Met kunst ontdek je dingen die je nog niet kende, dat is het uitgangspunt, en ook: van alle kunstenaars in de zaal is niemand de beste. Zo is er ook Ricardas Vaitiekunas, een kunstenaar uit Litouwen. Fuchs was bij hem op bezoek in Vilnius en kocht toen dit schilderij voor het Stedelijk voor een luttel bedrag. Het deed hem denken aan een werk van Marc Chagall dat zich al in de collectie bevond, La synagogue de Safed (1931), Vaitiekunas hoorde daar dus bij. Je kocht toen niet voor het depot, legt hij uit, aankopen waren nog geen ‘triomfen’ zoals nu wel het geval is. Neem een tien meter lang kunstwerk van de jonge Avery Singer, een recente aanwinst van het Stedelijk, wanneer en op welke manier kun je dat nu nog laten zien? Als Fuchs een werk kocht, dan moest hij er iets mee kunnen doen.
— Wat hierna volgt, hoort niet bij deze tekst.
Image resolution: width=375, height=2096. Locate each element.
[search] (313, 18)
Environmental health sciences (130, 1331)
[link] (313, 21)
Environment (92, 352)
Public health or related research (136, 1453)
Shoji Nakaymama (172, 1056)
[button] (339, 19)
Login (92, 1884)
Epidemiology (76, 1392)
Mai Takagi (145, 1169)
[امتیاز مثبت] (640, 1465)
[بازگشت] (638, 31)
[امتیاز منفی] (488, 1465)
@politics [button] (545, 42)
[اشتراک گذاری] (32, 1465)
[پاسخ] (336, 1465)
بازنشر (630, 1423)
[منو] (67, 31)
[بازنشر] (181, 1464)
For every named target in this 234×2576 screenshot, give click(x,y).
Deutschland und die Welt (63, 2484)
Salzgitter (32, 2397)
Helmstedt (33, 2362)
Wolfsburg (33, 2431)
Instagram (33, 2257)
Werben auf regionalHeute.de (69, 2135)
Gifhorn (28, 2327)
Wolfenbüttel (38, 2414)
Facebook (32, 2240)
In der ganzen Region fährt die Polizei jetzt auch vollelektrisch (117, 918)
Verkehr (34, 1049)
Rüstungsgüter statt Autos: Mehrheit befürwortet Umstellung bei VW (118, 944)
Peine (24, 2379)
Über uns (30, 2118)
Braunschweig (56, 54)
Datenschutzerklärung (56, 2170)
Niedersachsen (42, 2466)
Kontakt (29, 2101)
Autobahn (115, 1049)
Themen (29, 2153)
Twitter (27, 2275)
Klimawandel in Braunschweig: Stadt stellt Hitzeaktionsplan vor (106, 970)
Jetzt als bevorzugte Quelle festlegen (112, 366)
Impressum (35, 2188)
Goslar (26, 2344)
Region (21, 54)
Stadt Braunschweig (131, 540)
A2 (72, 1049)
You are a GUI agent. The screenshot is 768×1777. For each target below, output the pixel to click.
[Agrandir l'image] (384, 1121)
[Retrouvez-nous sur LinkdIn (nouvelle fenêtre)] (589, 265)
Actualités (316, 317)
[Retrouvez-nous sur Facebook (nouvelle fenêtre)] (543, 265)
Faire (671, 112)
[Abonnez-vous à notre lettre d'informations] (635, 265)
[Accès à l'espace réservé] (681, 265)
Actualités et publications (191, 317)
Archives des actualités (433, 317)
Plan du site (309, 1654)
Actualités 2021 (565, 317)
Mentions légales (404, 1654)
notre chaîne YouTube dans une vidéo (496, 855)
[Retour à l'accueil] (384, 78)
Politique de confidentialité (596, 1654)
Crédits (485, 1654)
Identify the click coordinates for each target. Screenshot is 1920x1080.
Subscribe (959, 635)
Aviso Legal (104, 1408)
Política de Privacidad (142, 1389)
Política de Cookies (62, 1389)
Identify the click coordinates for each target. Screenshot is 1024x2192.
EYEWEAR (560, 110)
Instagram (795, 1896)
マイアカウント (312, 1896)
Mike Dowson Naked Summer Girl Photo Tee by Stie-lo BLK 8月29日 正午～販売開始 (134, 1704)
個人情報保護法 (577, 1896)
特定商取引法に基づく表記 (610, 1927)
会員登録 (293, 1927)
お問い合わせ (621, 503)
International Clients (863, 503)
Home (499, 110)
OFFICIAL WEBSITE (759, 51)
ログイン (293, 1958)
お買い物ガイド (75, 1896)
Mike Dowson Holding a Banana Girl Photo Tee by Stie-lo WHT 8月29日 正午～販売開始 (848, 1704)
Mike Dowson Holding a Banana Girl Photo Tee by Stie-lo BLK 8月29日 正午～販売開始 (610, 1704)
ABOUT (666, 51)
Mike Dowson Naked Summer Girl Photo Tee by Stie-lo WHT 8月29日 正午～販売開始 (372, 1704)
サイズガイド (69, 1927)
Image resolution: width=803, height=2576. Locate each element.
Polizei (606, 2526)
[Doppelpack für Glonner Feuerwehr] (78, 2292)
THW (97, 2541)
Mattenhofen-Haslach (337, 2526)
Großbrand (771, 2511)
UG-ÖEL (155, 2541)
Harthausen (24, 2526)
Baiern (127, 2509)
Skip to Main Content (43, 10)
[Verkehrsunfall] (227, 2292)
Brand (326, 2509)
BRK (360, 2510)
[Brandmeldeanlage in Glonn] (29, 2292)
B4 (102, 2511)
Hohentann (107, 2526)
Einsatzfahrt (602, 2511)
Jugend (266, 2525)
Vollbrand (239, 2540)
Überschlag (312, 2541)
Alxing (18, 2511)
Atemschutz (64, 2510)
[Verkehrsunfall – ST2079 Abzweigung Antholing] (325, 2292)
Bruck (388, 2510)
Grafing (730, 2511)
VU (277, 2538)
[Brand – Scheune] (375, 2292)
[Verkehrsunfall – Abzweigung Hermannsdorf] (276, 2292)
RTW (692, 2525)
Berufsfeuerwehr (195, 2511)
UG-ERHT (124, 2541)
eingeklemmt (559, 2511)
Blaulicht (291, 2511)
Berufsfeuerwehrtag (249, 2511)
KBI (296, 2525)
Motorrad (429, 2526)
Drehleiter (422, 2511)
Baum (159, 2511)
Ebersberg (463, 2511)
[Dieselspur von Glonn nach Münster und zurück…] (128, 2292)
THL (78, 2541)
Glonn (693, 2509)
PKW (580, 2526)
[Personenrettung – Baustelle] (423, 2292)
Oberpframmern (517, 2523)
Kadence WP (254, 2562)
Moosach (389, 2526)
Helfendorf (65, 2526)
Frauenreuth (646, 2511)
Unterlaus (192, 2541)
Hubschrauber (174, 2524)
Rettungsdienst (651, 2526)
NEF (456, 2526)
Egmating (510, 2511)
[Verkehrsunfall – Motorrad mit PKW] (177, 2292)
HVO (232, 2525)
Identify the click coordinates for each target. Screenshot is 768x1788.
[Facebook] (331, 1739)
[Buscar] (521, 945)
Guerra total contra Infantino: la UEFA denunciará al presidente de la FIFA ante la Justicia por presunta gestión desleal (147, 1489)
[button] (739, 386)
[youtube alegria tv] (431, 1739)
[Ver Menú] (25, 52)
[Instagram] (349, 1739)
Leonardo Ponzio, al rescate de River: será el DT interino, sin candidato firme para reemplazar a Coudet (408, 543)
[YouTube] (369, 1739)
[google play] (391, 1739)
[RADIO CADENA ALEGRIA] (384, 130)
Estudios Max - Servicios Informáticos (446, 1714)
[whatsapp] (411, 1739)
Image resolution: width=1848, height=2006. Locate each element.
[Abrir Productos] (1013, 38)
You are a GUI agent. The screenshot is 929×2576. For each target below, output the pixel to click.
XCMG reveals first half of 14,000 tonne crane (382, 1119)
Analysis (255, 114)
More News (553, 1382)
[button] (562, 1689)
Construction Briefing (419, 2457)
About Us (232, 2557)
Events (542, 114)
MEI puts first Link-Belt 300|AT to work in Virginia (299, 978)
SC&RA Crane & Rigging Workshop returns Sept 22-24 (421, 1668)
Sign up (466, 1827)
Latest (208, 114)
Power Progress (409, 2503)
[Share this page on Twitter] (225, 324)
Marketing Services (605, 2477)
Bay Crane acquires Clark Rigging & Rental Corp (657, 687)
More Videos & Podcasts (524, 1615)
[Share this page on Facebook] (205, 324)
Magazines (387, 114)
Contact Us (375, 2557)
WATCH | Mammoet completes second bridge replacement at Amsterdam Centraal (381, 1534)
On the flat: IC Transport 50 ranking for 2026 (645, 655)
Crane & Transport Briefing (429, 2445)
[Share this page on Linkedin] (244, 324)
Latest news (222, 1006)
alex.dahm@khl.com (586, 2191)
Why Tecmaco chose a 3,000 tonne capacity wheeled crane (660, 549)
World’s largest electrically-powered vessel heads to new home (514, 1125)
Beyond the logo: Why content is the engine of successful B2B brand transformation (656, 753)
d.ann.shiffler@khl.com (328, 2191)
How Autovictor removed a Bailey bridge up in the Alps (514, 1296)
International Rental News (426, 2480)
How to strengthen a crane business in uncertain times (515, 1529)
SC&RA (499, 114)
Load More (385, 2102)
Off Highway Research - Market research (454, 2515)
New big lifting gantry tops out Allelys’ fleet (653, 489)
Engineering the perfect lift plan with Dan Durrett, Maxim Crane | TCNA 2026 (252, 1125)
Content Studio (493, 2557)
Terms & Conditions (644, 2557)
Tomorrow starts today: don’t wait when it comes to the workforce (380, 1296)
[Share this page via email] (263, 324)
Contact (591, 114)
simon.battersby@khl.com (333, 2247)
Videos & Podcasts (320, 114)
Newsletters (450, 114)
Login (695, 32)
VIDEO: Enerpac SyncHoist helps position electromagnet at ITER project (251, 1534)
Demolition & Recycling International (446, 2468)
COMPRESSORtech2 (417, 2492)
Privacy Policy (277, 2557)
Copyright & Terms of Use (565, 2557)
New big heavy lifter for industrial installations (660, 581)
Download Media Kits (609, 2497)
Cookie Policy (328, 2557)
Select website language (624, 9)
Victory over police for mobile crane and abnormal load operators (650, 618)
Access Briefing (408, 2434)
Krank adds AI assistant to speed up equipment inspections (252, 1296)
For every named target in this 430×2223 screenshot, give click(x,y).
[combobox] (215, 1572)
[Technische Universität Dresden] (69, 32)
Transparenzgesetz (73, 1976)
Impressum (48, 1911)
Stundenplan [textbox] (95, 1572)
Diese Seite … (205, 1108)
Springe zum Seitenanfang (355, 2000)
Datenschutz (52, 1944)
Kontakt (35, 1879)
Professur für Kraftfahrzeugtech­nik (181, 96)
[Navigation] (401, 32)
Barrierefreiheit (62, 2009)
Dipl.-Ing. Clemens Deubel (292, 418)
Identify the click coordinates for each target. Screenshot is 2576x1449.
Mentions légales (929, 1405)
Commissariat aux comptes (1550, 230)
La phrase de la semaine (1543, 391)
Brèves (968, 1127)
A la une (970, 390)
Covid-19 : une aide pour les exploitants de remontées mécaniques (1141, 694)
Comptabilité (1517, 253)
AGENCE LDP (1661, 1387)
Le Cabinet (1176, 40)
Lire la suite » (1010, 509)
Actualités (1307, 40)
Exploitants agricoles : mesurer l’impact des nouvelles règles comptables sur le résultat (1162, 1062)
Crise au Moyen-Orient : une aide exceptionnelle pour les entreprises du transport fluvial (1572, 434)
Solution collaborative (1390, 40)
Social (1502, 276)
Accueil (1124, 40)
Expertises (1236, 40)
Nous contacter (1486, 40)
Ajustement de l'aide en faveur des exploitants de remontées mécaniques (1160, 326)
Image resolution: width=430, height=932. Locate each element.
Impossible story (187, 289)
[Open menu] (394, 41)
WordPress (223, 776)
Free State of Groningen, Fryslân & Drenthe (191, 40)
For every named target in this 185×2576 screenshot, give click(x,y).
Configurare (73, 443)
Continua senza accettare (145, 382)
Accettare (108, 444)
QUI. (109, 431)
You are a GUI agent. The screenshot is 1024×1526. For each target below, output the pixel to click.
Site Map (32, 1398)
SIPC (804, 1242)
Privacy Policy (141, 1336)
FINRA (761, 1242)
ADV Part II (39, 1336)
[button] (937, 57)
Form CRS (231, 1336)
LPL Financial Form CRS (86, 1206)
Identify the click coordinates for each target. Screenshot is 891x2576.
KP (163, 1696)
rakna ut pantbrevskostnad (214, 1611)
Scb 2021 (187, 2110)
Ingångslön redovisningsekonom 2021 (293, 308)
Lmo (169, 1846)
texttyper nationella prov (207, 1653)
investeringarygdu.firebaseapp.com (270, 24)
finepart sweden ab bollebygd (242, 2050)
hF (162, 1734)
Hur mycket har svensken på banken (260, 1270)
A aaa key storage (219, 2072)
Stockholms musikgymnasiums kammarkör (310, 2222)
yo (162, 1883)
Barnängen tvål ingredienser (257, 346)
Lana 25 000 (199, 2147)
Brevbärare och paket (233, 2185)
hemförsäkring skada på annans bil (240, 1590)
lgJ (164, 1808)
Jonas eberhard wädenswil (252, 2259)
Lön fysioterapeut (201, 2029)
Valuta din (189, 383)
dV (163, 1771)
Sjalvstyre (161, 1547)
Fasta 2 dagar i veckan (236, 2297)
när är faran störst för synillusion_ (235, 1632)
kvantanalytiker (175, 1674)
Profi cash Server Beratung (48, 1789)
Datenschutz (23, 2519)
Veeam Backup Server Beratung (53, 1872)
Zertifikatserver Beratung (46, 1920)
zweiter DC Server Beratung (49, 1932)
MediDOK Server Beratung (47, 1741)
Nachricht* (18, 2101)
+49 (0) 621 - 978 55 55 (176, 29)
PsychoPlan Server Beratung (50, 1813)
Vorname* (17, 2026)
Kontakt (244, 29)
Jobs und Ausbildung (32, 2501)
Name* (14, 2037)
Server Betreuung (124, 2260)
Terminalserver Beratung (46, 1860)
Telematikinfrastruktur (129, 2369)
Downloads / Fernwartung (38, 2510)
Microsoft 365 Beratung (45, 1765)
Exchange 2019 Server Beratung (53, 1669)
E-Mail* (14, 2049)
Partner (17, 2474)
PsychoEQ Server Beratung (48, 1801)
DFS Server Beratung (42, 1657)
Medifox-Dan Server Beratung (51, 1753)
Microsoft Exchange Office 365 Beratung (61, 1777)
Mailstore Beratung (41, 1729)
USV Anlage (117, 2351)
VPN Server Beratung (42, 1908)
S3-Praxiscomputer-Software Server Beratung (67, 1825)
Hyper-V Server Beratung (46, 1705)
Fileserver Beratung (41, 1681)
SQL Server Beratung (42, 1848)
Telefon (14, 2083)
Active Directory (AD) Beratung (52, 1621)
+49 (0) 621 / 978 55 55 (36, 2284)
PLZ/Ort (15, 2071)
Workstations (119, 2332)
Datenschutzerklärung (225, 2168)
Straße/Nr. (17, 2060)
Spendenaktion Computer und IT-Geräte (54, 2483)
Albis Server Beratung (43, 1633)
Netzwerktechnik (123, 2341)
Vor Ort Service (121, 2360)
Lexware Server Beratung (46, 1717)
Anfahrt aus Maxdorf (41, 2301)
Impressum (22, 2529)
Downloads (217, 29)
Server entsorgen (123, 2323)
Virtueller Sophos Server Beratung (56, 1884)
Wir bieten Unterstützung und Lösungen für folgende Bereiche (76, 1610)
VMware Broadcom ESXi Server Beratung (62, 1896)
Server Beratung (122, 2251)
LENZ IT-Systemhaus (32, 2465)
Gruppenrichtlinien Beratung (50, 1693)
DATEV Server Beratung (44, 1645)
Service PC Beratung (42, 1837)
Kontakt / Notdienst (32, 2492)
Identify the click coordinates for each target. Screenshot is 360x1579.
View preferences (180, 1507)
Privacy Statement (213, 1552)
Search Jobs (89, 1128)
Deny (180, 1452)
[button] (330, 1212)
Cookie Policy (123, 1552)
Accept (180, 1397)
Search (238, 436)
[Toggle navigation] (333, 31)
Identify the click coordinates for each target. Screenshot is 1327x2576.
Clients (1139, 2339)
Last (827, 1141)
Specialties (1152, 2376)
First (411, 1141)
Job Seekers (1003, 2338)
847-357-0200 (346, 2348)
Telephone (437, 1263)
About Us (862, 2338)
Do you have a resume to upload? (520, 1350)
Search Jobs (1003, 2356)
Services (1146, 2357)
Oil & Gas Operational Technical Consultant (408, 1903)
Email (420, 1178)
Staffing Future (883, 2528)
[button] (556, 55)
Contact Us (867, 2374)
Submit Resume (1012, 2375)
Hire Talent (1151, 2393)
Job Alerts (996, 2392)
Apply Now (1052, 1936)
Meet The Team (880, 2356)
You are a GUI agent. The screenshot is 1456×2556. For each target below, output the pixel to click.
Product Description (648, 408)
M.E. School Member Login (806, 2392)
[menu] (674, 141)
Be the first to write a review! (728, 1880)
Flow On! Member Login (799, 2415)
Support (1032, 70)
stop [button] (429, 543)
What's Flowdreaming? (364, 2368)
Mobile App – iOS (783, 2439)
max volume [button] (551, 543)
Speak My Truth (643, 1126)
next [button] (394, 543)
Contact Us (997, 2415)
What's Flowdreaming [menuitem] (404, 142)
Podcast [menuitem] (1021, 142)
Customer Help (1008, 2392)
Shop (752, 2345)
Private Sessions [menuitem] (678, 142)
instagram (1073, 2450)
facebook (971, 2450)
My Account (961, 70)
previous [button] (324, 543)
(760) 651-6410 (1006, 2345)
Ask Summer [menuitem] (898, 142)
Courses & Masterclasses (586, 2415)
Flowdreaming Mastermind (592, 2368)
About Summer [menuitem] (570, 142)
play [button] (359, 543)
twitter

Dat was de opwinding.
We lopen naar de zaal waar een video van Bruce Nauman wordt geïnstalleerd, Fuchs is voornemens een zwart kader op de muur aan te brengen, om de projectie heen. Nee, dat hoort niet, dat doet hij gewoon. ‘Ik zeg altijd tegen kunstenaars: jij maakt het werk, ik maak de tentoonstelling.’ In dezelfde zaal een uitzonderlijk conceptueel kunstwerk: drie vellen papier die getuigen van een gebeurtenis, drie kunstwerken van Ian Wilson. Fuchs vertelt hoe de Amerikaan naar Europa kwam en dan ‘discussies’ organiseerde waar hij na afloop voor duizend dollar een getuigschrift van verkocht. De gesprekken gingen altijd over dezelfde platonische constructie, zoals op 20 juni 1982 tijdens Documenta: ‘That the/ known and/ unknown are/ both known/ and unknown/ means that/ the known/ and unknown/ are/ a/ manifestation/ of each/ other (…)’, aldus de getuigenis in de catalogus. De discussies aan de muur van het Stedelijk vonden plaats in het Van Abbemuseum, het museum met de grootste collectie van gesprekken met Wilson ter wereld, grapt Fuchs. Maar hij kocht daar ook het werk Circle on the Floor aan, een cirkel op de grond gemaakt met een stok met daaraan een krijtje, die zo de reikwijdte van de kunstenaar vertegenwoordigde, net als Circle on the Wall. In zijn jeugd was Wilson trouwens Schots zwemkampioen, merkt Fuchs op. Alle kunstenaars hebben volgens hem iets met sport, omdat het een strijd is waarin je kunt testen hoe ver je kunt gaan. De legendarische galeriehouder Konrad Fischer verdiende eens zijn geld met pokeren.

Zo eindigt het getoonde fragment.